*** SUPPLIED ENTRIES ***
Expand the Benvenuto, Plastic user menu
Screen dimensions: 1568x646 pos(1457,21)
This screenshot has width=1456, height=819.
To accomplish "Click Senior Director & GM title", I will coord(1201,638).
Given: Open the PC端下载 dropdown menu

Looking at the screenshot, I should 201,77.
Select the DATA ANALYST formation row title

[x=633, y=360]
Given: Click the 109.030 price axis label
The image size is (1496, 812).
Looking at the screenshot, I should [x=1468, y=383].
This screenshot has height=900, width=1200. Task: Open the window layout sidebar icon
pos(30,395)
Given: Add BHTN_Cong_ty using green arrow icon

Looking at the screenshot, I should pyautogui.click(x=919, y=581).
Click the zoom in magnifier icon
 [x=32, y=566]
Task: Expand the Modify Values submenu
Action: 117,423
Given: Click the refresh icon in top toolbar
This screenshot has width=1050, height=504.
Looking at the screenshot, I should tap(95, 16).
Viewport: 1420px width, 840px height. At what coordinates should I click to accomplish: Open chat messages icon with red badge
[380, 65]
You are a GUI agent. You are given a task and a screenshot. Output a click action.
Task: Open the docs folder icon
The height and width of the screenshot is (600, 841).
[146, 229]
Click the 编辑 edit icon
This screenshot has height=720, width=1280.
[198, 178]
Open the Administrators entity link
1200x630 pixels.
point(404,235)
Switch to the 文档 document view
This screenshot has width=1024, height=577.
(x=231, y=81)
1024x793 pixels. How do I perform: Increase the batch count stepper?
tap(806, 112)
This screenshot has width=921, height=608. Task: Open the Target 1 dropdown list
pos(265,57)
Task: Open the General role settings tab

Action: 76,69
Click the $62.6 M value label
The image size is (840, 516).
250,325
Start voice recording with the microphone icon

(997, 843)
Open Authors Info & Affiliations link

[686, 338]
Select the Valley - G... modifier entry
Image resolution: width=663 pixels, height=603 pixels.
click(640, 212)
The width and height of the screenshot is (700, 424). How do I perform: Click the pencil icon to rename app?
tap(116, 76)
*** End of SUPPLIED ENTRIES ***
REQUIRED ACTION
Your response should consist solely of the lines from the one containing "The width and" to the end of the entries, both ends included, exactly as they appear.

OUTPUT OF THE TASK
The width and height of the screenshot is (700, 424). How do I perform: Click the pencil icon to rename app?
tap(116, 76)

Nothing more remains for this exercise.